[Stored items]

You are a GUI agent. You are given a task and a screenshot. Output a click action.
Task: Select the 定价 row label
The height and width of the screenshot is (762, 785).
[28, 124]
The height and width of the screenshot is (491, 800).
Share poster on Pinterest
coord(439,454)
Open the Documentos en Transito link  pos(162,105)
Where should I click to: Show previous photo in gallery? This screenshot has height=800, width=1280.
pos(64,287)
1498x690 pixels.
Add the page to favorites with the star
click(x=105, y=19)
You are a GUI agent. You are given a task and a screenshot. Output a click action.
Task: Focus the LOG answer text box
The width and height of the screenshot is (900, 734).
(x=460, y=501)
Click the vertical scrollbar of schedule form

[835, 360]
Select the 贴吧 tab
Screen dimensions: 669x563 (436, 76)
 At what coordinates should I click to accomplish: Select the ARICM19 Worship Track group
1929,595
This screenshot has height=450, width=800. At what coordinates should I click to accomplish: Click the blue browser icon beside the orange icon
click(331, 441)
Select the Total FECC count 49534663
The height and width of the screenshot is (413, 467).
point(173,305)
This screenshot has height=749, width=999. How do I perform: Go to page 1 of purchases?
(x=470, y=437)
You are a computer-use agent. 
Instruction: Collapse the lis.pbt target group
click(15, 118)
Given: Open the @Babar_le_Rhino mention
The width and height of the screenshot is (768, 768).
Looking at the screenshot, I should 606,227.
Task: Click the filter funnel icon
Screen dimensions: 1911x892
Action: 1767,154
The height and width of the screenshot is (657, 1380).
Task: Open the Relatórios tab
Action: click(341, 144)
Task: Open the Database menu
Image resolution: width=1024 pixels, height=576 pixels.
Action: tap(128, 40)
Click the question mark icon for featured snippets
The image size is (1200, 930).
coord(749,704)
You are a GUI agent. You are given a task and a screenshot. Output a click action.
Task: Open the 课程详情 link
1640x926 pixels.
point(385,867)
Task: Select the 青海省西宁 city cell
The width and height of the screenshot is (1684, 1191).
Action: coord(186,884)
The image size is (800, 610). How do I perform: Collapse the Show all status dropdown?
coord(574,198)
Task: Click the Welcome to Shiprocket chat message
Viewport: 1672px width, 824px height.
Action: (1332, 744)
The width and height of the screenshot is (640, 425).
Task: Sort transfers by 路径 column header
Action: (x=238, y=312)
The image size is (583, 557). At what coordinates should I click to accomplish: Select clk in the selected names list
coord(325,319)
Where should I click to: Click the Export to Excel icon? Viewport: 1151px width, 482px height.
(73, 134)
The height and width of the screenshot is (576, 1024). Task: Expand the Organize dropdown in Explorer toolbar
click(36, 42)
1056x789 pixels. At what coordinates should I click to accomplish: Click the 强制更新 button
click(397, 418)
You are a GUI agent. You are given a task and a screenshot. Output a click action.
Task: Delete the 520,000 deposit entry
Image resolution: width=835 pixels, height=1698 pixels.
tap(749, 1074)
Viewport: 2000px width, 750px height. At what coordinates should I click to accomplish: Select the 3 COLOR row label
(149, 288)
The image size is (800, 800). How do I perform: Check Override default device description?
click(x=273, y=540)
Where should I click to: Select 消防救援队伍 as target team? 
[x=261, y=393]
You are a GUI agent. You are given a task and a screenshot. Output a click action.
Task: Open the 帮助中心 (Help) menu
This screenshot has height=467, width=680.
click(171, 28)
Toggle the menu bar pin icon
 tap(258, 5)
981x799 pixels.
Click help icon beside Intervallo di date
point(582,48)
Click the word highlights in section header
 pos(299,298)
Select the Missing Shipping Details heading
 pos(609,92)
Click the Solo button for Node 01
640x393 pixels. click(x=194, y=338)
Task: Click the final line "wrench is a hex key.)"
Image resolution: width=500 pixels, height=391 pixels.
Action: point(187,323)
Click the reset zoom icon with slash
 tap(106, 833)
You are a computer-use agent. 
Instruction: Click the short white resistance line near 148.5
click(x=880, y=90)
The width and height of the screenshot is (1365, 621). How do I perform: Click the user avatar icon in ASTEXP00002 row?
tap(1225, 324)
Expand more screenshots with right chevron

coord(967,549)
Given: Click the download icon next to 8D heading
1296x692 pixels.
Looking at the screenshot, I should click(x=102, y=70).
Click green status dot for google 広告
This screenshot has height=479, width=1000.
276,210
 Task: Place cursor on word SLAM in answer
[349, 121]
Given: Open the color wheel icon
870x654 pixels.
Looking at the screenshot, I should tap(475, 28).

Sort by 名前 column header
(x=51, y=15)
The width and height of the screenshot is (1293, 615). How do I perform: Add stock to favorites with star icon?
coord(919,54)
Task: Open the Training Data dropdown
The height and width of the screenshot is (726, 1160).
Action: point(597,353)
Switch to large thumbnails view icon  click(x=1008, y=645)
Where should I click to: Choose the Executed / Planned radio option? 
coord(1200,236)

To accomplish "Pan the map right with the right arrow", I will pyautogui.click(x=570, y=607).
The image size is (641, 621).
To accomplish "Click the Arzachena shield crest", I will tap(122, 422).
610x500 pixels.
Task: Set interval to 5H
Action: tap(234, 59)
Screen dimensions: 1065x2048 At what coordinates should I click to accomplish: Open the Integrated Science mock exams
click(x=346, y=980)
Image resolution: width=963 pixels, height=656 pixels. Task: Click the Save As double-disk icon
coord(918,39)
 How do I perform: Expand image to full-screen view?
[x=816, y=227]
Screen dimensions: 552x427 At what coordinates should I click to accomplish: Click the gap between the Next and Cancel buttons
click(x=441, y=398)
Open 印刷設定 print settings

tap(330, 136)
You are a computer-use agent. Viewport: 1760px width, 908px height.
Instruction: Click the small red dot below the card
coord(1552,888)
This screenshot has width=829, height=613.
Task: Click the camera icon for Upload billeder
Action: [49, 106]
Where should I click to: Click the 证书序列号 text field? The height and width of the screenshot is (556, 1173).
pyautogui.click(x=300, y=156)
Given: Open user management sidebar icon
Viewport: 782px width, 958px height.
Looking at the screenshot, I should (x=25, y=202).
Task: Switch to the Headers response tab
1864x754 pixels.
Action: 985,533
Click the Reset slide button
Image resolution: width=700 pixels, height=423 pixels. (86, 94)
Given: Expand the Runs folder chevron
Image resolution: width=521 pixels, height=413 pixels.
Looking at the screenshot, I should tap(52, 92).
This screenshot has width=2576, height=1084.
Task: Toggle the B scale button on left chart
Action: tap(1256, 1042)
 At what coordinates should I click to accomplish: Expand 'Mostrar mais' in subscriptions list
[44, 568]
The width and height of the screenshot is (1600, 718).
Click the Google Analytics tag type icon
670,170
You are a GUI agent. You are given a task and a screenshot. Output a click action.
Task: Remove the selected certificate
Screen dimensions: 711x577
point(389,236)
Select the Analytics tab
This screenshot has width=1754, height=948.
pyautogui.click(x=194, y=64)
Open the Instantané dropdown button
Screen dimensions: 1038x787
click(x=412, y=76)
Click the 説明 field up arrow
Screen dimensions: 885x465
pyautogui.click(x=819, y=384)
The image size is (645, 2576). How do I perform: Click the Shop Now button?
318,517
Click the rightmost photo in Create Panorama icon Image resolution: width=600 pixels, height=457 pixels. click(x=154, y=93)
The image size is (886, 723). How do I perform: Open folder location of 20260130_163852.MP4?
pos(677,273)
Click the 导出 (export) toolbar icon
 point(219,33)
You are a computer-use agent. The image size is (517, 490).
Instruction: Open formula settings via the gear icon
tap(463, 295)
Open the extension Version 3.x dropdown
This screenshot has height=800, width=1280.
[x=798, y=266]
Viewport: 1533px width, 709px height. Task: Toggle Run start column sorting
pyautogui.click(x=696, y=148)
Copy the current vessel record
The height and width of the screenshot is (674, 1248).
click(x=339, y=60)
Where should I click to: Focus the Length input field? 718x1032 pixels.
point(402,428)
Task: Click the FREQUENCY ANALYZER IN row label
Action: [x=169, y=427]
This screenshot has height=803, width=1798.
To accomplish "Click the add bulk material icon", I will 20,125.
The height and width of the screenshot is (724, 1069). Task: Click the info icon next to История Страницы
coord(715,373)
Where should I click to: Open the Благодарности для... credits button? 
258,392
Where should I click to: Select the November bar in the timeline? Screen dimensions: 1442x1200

◆ **Work request**: From the line containing "The height and width of the screenshot is (724, 1069)." to the final line of the data, repeat each line exactly. Include both ends.

◆ **Solution for this problem**:
The height and width of the screenshot is (724, 1069). Task: Click the info icon next to История Страницы
coord(715,373)
Where should I click to: Open the Благодарности для... credits button? 
258,392
Where should I click to: Select the November bar in the timeline? Screen dimensions: 1442x1200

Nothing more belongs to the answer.